Liga335 — Fakta baru yang mengkhawatirkan terungkap dari proses penyidikan kebakaran maut di gedung PT Terra Drone Indonesia. Kepolisian menyatakan gedung tersebut sangat jauh dari memenuhi standar keselamatan dasar, sebuah kondisi yang berujung pada tewasnya 22 karyawan yang terjebak di dalamnya.
Gedung Tanpa Perlindungan Dasar
Kapolres Metro Jakarta Pusat, Kombes Susatyo Purnomo Condro, mengungkapkan bahwa gedung nyaris tidak memiliki perlindungan fundamental. Menurutnya, gedung itu tidak dilengkapi dengan alarm peringatan kebakaran, tidak tersedia pintu darurat, dan jalur evakuasi yang memadai.
Ketika api mulai berkobar di lantai bawah, tidak ada sistem apa pun yang memberikan sinyal bahaya kepada penghuni gedung. Akibat ketiadaan peringatan dini ini, karyawan yang berada di lantai dua hingga empat tetap bekerja di area mereka hingga asap pekat memenuhi seluruh ruangan dan menghalangi jalan keluar.

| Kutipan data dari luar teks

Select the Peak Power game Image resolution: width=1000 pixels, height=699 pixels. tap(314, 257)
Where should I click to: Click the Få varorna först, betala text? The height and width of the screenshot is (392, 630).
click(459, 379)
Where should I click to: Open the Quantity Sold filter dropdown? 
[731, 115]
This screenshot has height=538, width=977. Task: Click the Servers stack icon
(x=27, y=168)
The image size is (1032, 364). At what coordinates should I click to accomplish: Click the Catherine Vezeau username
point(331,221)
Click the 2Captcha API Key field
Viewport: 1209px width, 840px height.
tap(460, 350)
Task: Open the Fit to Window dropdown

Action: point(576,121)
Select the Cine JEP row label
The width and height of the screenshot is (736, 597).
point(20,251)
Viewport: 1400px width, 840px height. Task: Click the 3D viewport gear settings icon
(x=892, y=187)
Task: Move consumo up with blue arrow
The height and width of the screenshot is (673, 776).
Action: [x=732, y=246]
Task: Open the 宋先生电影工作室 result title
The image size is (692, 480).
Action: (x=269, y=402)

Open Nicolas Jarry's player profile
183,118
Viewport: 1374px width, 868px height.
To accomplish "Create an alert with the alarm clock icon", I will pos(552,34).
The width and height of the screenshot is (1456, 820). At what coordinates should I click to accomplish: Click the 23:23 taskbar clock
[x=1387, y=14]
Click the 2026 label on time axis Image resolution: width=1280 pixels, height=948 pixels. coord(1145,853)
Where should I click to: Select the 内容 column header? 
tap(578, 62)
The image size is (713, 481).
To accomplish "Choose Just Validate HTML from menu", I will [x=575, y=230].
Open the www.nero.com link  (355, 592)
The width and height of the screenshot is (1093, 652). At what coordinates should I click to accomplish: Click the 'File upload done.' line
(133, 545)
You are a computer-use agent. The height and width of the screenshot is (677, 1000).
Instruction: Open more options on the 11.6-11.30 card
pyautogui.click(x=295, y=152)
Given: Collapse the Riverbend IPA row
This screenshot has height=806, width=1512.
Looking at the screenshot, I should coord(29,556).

“Seandainya ada sistem alarm yang berbunyi saat awal kebakaran di lantai bawah, karyawan di lantai 2, 3, dan 4 mungkin masih punya waktu untuk menyelamatkan diri. Namun karena tidak ada, korban yang jatuh pun sangat besar,” jelas Susatyo dalam keterangan pers.
Pihak kepolisian telah memeriksa Dinas Cipta Karya terkait penerbitan Izin Mendirikan Bangunan (IMB) dan Sertifikat Laik Fungsi (SLF) untuk gedung tersebut. Pemeriksaan lebih lanjut akan dilakukan untuk mengungkap kemungkinan adanya kelalaian dalam proses perizinan.
Korban Terjebak di Balik Kaca Tanpa Alat Pemecah
Lebih mengerikan lagi, polisi mengungkapkan bahwa di dalam Gedung Terra Drone sama sekali tidak tersedia alat pemecah kaca darurat. Kasat Reskrim Polres Metro Jakarta Pusat, AKBP Roby Saputra, menjelaskan bahwa lantai dua hingga enam gedung didominasi oleh kaca tebal tanpa ventilasi yang memadai.
Roby menduga, banyak korban ditemukan di area pinggir kaca karena mereka berusaha memecahkannya untuk mendapatkan suplai udara segar. Sayangnya, kaca tersebut terlalu kuat untuk dihancurkan dengan tangan kosong. Inilah yang diduga menjadi alasan mengapa 22 korban ditemukan di jalur evakuasi dan area dekat kaca.
“Indikasinya tidak ada alat pemecah kaca, sehingga mereka tidak berhasil memecahkan kaca untuk mendapatkan oksigen,” kata Roby.
Alarm Kebakaran Hanya dari Teriakan Manual
Berdasarkan keterangan saksi, gedung tersebut benar-benar tidak memiliki alarm kebakaran otomatis. Satu-satunya peringatan yang diterima karyawan di lantai atas datang dari rekan mereka yang berlari sambil berteriak memberitahu adanya kebakaran.
“Alarm kebakaran berdasarkan keterangan saksi memang tidak ada. Mereka tahu ada kebakaran karena ketika api membesar di bawah, seseorang lari ke atas sambil berteriak. Orang itu sempat membawa satu alat pemadam api ringan (APAR) ke bawah,” ujar Roby memaparkan.
“Jadi, ‘alarm’-nya disampaikan secara manual melalui teriakan. Tidak ada alarm dari sistem gedung itu sendiri,” sambungnya.
Tragedi ini menyoroti betapa kritisnya kepatuhan terhadap standar keselamatan kebakaran dalam sebuah bangunan, terutama yang digunakan sebagai tempat kerja. Investigasi terus berlanjut untuk memastikan akuntabilitas dan mencegah terulangnya kejadian serupa di masa depan.